Summary
In Australia’s 2026 retail landscape, consumers aren’t retreating from digital commerce—they’re simply demanding more from it. Against a backdrop of economic pressure, with cost-of-living concerns shaping sentiment, shoppers are trading frequency for discernment. While online shopping is deeply embedded across generations, growth now hinges on trust, continuity, and earned engagement. Mobile is a given, but seamless movement across devices—and recognition throughout—is the new baseline. Owned channels like email and SMS remain trusted touchpoints, while tolerance for interruptive tactics like paid retargeting continues to wane. Australians are open to AI-enhanced experiences, but only when these tools act with restraint, transparency, and clear benefit. For brands, the imperative is clear: shift from volume-driven outreach to relationship-led strategies that honor attention and build trust. In this cautious yet connected market, the winners will be those who understand that relevance—and respect—are the new engines of growth. HERE
Australia enters 2026 in a period defined less by disruption and more by sustained pressure. Cost-of-living concerns remain front of mind for consumers, shaped by persistent inflation, elevated interest rates, and ongoing economic uncertainty. To better understand how these dynamics are influencing shopping behavior, Wunderkind surveyed Australian consumers to explore how they plan to shop, engage with brands, and evaluate digital experiences in the year ahead.

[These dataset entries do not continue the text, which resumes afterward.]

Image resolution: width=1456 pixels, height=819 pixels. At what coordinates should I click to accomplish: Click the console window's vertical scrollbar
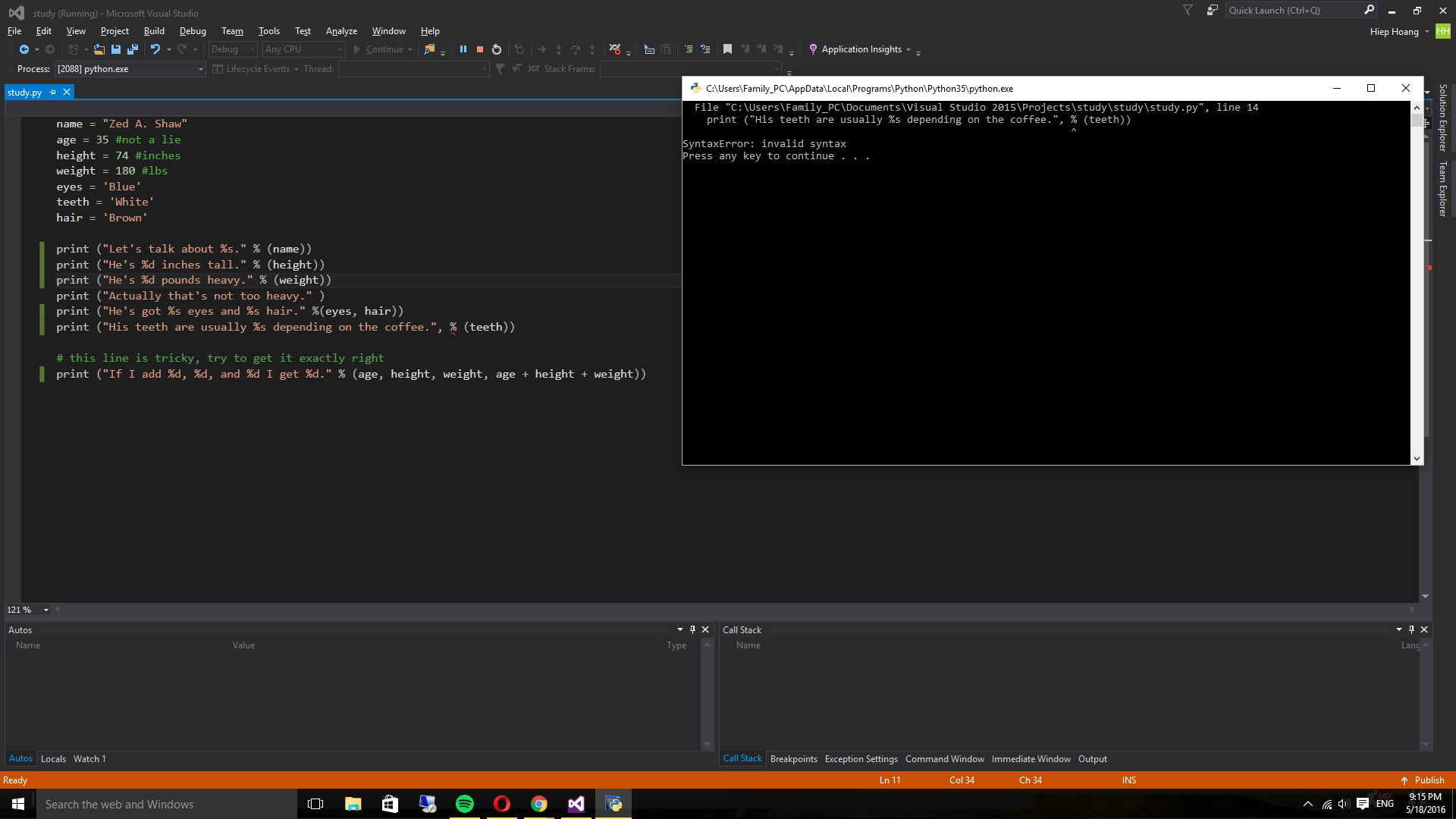tap(1417, 288)
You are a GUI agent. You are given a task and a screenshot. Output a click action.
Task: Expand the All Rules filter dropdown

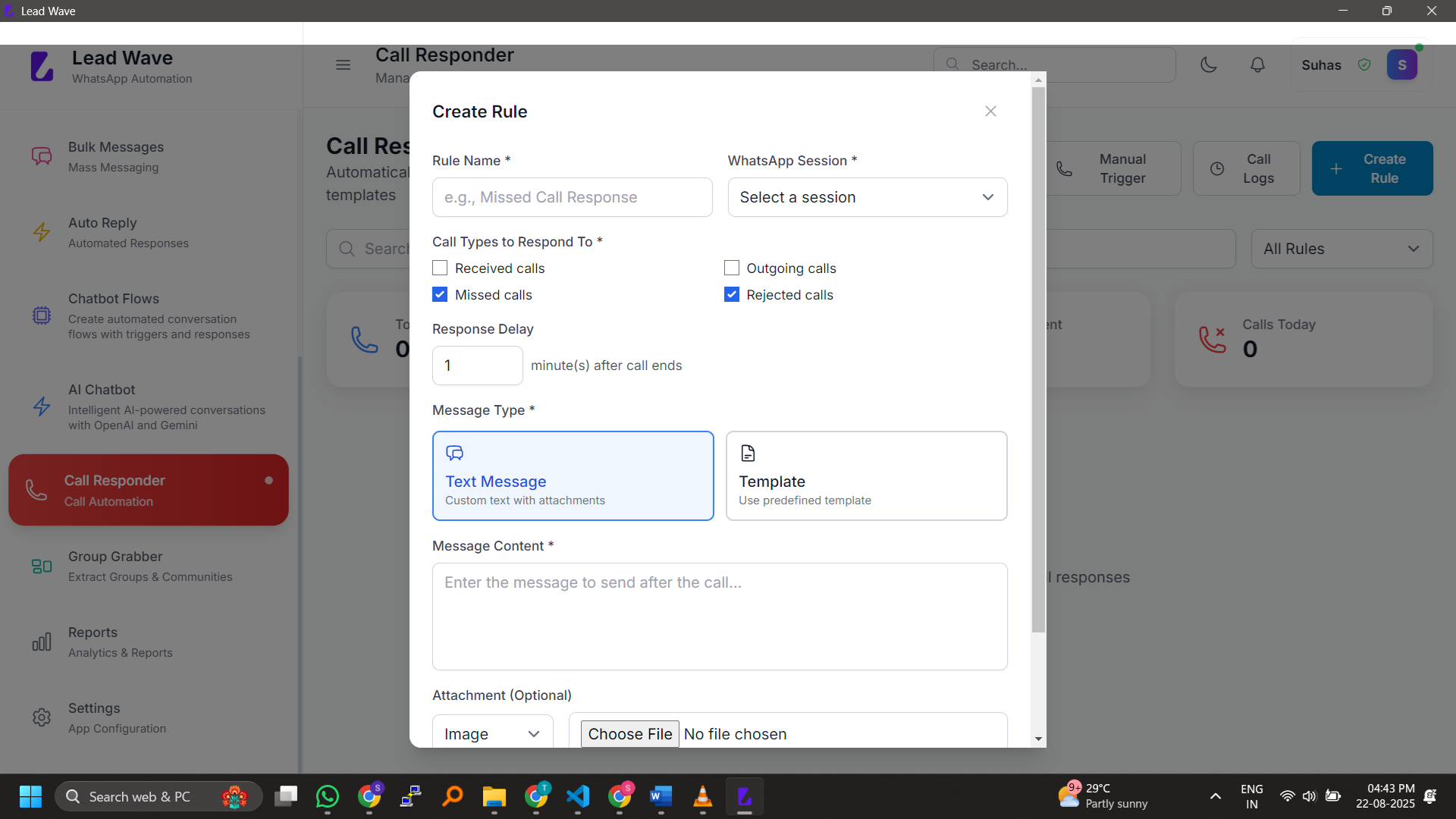(x=1341, y=249)
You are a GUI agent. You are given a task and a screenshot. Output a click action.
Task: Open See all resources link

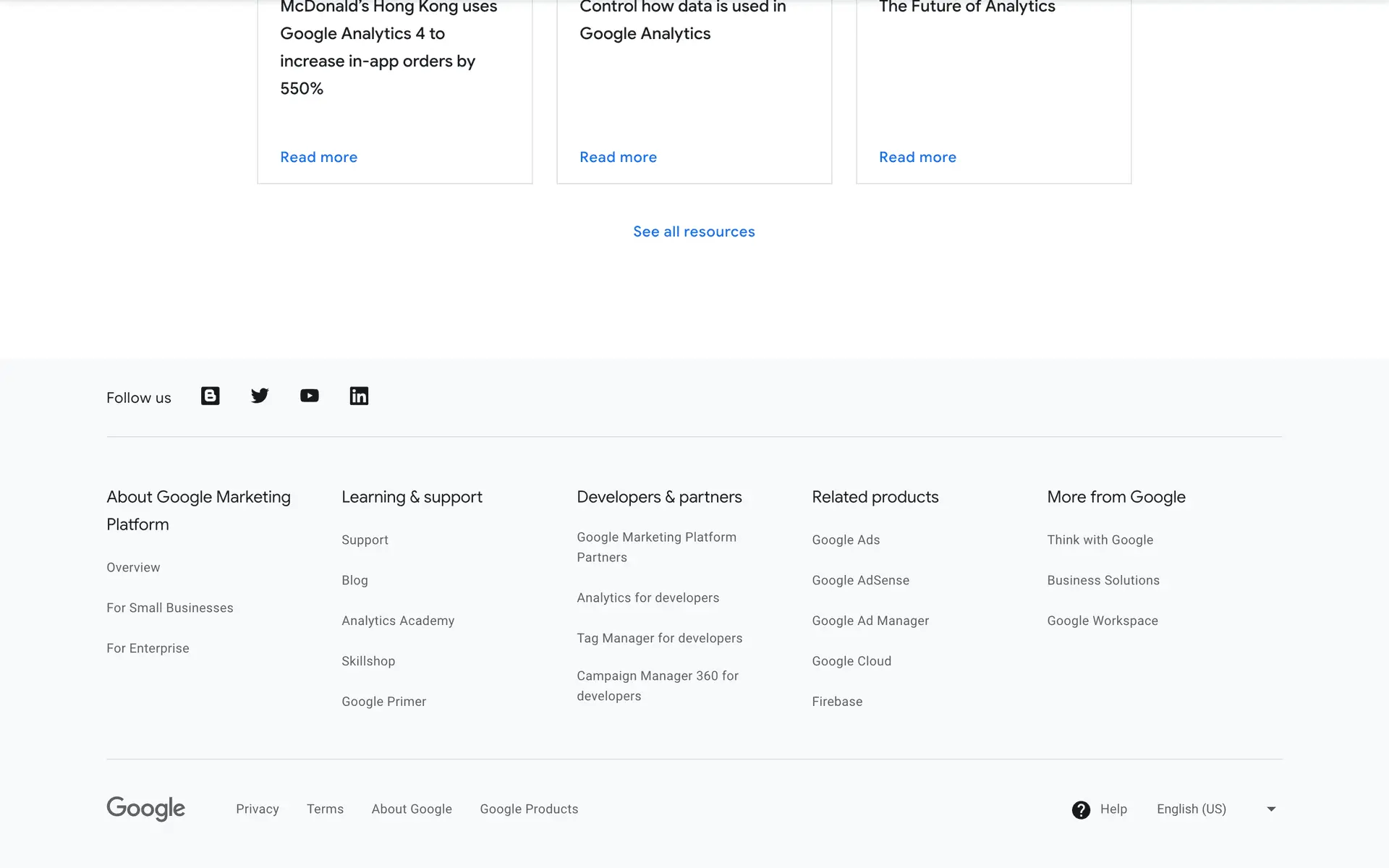click(694, 231)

The result is the 2026 Australia Consumer Insights Report, which reveals a market that hasn’t stepped back from digital commerce — but has become far more selective. Online shopping is firmly embedded across generations, yet expectations around relevance, control, and trust are higher than ever. For Australian brands, growth in 2026 will not come from broader reach or louder messaging, but from delivering experiences that respect attention and earn permission.
Digital Is Embedded — but Expectations Are High
Online shopping is firmly established across Australian consumers, particularly among Millennials and Gen Z, who shop online multiple times per week. Older consumers continue to participate regularly but with more deliberate intent, prioritizing trust and clarity over frequency.
This isn’t a market pulling back, it’s a market paying closer attention.
Mobile Is Mandatory
Smartphones are nearly universal among Australian consumers, making mobile performance a baseline requirement. But like other mature markets, desktop and tablet usage remain important for research-heavy and confidence-driven purchases.
Consumers expect to move seamlessly between devices without losing context. Identity-driven continuity is no longer a nice-to-have, it’s an expectation.
Trust Lives in Owned Channels
Australian consumers place the most trust in brand-owned environments and established retailers. Email and text remain the most trusted re-engagement channels, precisely because they are opt-in and controllable. Paid retargeting ranks lowest, reinforcing growing resistance to interruptive advertising.
Opt-in is earned through clear value — free shipping, loyalty rewards, exclusive access — and sustained through frequency control.
AI Is Welcome, But Restraint Matters
Australian consumers are open to AI-powered personalization, particularly younger cohorts. But enthusiasm is conditional. Messages that are poorly timed, overly frequent, or insufficiently explained erode trust quickly.
The expectation isn’t more AI, it’s better decisioning. Consumers reward brands that use intelligence to suppress noise as much as deliver opportunity.
What Winning Looks Like in 2026
Australian brands that outperform will be those that shift from campaign-led thinking to relationship-led execution. That means treating attention as finite, using identity to create continuity, applying AI to improve relevance, and practicing restraint as a competitive advantage.
In a cautious but stable market, the brands that grow won’t chase volume. They’ll earn loyalty by respecting the consumer.